While Obamas overall tech policy tracks with the plans from the other candidates—support for
network neutrality, increased H-1B visas and jacked up spending and investment on math, science and technology—the Illinois Democrat uses his ambitious agenda to detail his broader view on citizen democracy, privacy and free speech.

Network neutrality, for instance, is more than a rate dispute between broadband and content providers, according to Obama. Without network neutrality rules or laws, he contends, the "quality of speech through which the Internet has begun to transform American political and cultural discourse" would be threatened.

At a campaign stop at the Googleplex in Mountain View, Calif., Nov. 14, Obama said, "I will take a backseat to no one in my commitment to network neutrality." In his tech agenda released the same day, he added that network neutrality would "ensure that [the Internet] remains a platform for free speech and innovation that will benefit consumers and our democracy."

With the usual obligatory nod to training more Americans for high-tech jobs, Obamas tech immigration position moves beyond his fellow candidates promising more H-1B visas. Under an Obama administration, he says, all immigrants who earn their college degrees in the United States will be given a path to citizenship.

"We should examine our ability to increase the number of permanent visas we issue to foreign skilled workers," Obama states in his agenda. "We do not want to shut our doors to innovators overseas, who have traditionally made America strong."

On the Internet issues of free speech and participatory democracy, Obama steps ahead of other Democratic contenders for the White House in promoting specific ideas and proposals.

"[Obama] believes that openness of the new media world should be seen as an opportunity as much as some see it as a threat," his policy paper states. He "does not view regulation as the answer to these concerns."

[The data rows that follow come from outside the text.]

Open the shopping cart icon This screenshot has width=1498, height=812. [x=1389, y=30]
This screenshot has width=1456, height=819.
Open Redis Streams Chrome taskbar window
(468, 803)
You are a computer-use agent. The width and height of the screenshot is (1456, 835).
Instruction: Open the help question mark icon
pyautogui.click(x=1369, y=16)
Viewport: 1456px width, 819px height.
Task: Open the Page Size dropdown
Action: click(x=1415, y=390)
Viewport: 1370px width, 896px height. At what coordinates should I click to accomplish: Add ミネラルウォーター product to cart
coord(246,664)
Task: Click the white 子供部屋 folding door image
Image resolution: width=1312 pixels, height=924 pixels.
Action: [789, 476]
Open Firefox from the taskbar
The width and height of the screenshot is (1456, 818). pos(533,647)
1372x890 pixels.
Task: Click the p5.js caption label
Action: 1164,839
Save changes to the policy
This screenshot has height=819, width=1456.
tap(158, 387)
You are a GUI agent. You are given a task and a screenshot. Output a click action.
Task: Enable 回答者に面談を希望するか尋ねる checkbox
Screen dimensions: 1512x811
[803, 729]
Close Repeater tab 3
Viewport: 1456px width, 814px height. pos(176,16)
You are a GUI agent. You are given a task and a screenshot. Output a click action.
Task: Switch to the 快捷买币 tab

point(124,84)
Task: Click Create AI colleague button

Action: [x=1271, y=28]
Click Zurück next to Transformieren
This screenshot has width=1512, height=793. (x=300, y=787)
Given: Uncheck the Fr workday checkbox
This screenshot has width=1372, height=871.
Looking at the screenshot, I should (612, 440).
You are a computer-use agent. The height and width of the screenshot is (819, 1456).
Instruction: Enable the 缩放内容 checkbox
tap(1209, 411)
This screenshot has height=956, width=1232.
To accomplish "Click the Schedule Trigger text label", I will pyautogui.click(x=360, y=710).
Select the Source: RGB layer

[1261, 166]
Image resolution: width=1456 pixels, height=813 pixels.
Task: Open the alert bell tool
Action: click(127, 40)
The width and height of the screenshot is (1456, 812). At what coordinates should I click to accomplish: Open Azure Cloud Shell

Instead of the host of laws—most ultimately rejected by the courts—introduced over the last decade by both Democrats and Republicans to protect children online, Obama said parents should be provided filtering tools, including requiring content providers to offer parental controls software that not only blocks objectionable material but also prevents children from revealing personal information.

"Private entities like Common Sense Media are pursuing a sanity not censorship approach, which can serve as a model for how to use technology to empower parents without offending the First Amendment," the paper states.

Obama also proposes the creation of "Public Media 2.0" as the next generation of public media that will "create the Sesame Street of the digital age and other video and interactive programming." He said he would support funding for moving existing public broadcasting stations online to help "renew their founding visions in the digital world."

But nowhere in his tech policy agenda is Obama more impassioned on his view of 21st century technology as he is about government and the Internet.

"Together, we could open up government and invite citizens in, while connecting all of America to 21st century broadband," Obama said at his Google campaign stop. "We could use technology to help achieve universal health care, to reach for a clean energy future and to ensure that young Americans can compete—and win—in the global economy."

In Obamas view of his potential presidency, Americans would be able to watch a live Internet feed of all government proceedings, from agency meetings to congressional hearings. He would give people an opportunity to review and comment on White House Web site for five days before signing any non-emergency legislation.

In addition, he would create a government Web site and search engine to allow users to track online federal grants, contracts, earmarks and lobbyist contacts with government officials.

Overseeing it all would be the nations first chief technology officer. The federal CTO would have the authority to ensure government agencies have the right infrastructure, policies and services to solicit and receive information from citizens. The CTO would also oversee a national, interoperable wireless network for first responders.

"This policy will enable Americans to discuss and debate more actively they key issues that affect our lives and will give citizens greater autonomy to determine where the truth lies," Obamas agenda states.